The connection to Neptune as the Soul-centered ruler of Cancer is very profound. Neptune “unveiled” is not the same influence as it is when masked by the unconscious waters of the emotional life. It is by her actions on the unredeemed lower self that Neptune earns her reputation as the primary force behind self-destructive addictions. If the personality is not safely anchored through a strong, integrated, and aligned ego structure, the magnetic force of the waters of the psyche will indeed try to pull the struggling individual back into unconscious and undifferentiated beingness. One has to work incredibly hard to unmask the mirages of Neptune (as focused through the Moon) to arrive at the illumination of Neptune as a vehicle for the Sun!

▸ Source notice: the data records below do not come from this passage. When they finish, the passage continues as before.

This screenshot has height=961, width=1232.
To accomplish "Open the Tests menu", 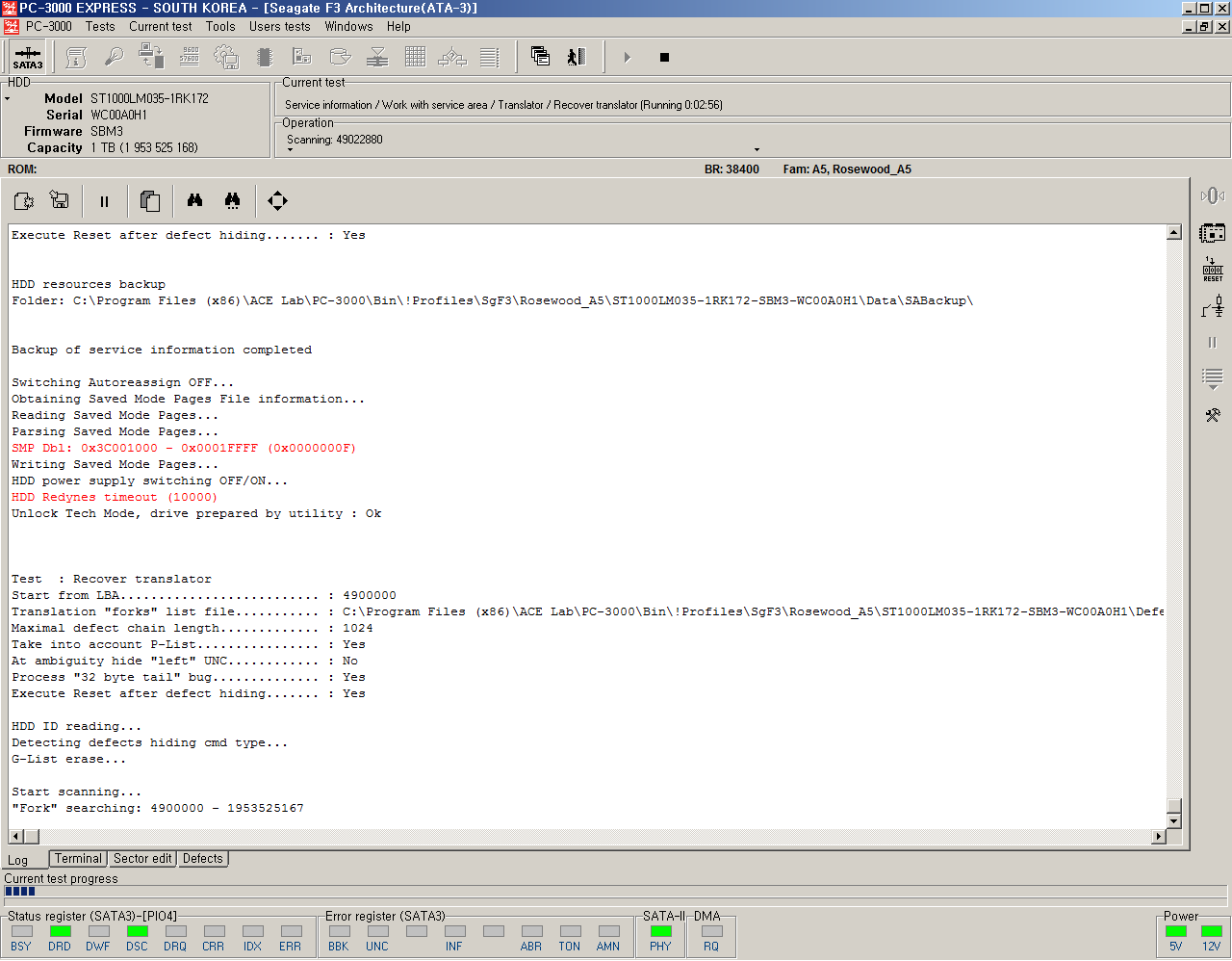I will pos(100,27).
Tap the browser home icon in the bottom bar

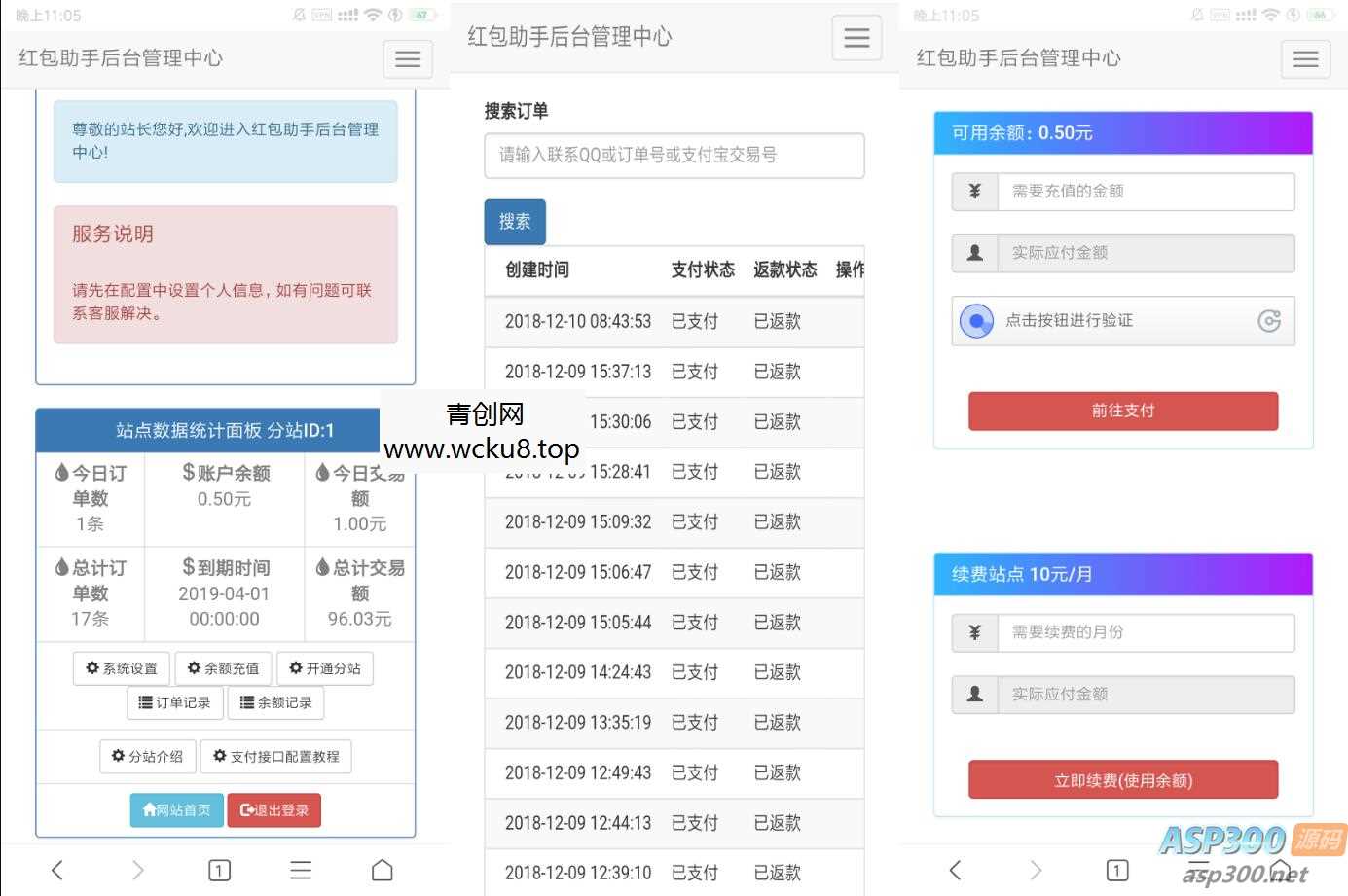(x=382, y=870)
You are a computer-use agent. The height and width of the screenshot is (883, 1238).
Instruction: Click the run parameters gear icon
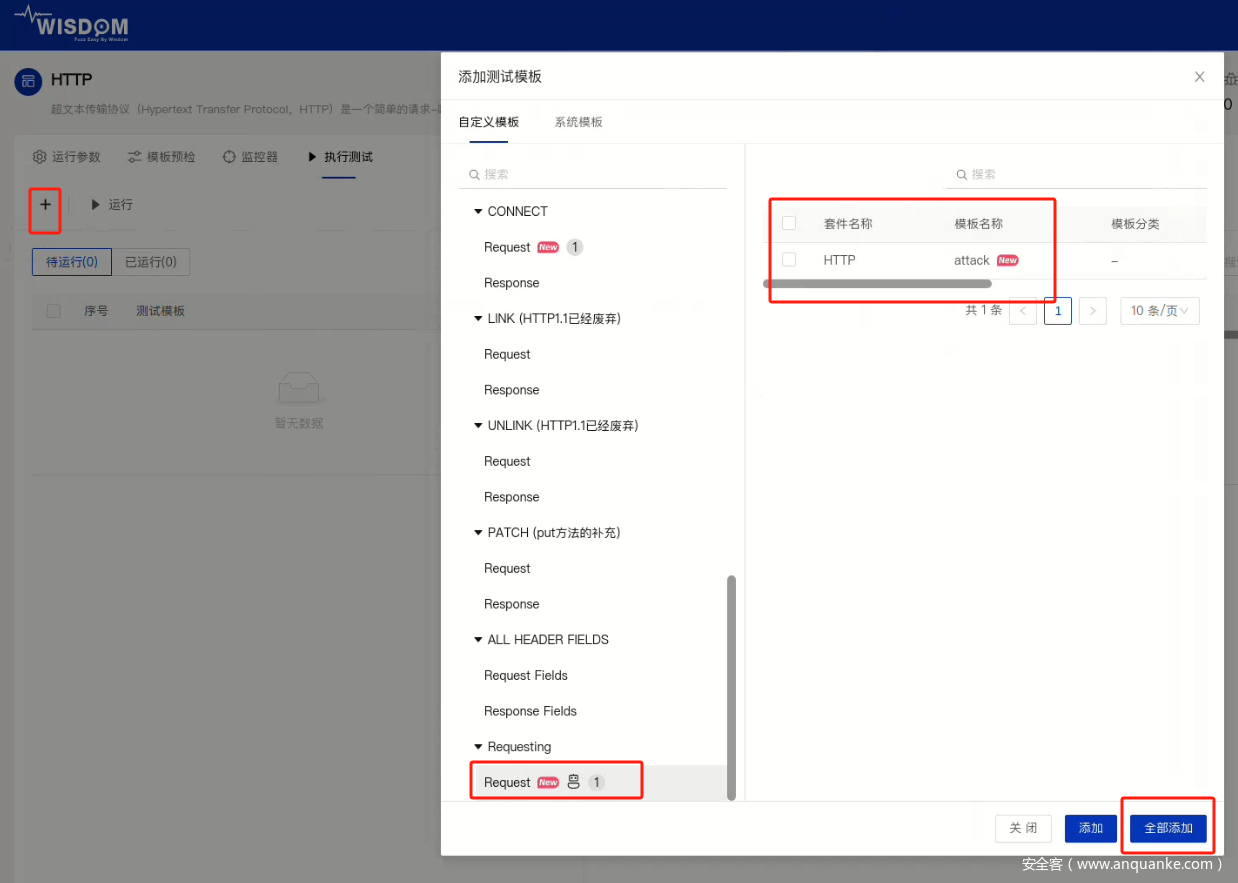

–Alan Oken, Soul-Centered Astrology, p. 182
Saturn stationing direct at this time in trine to Neptune in Pisces and Jupiter in Cancer corresponds to an increased ability for us to discern what sorts of mirages or illusions could have been impacting us in this recent time period. It is no coincidence in this way that Saturn in this cycle stationed retrograde back in February during an incredibly intense time period of planets lined up in Pisces.
An additional enlightening element of Cancer I have come across from looking more into esoteric astrology is the stage of incarnation it symbolizes, following the mental birth of incarnation in Aries, the solidifying of form and desire in Taurus, and the movement between the mental and emotional in Gemini. Cancer along these lines represents a new cycle of physical incarnation that synthesizes the three previous stages of Aries, Taurus, and Gemini. This does not mean incarnating for the first time in form, but rather means that “an incarnation in Cancer indicates that this is the first cohesive anchoring of the Soul in a physical body for a particular cycle of unfoldment” (Oken, p. 179). For me this brings us back full-circle to the sabian symbol interpretation by Dane Rudhyar I brought up at the beginning- this New Moon in Cancer amid all of the other aspects of this time, calls our attention to the “particular cycle of unfoldment” we each are here on planet Earth in this moment to enact. This is a time of germination of that multi-level potential we have within ourselves- and with the upcoming magical yet heavy astrological aspects on the horizon, it will be a time in which we can manifest our potential into tangible results.
Below is a link to a video of a dynamic drawing of the zodiac sign of Cancer developed by Wolfgang Wegener. I learned of this technique from Evelina, an astrologer and translator of ancient texts who lives in Bulgaria, and appears to be a star sister of some sort to me, or someone whose thoughts on astrology give me a jolt to my own thinking. I somehow managed to find her blog pretty much as soon as it was published through a link to the Chiron archetype, and I recommend reading this post here that she made, for I feel it encapsulates the larger context of what I am writing about this New Moon and the current “above” our “below.”
At this time may we be still enough to hear the birdsong, the wind, and the streaming of water ahead of us on our path, and may we have the courage to follow it.
Jung, Carl. (1967 edition revised from original 1912). Symbols of Transformation. Bollingen.
Oken, Alan. (1990). Soul Centered Astrology. Ibis.
Rudhyar, Dane. ( 1973). An Astrological Mandala: The Cylce of Transformations and its 360 Symbolic phases. Vintage.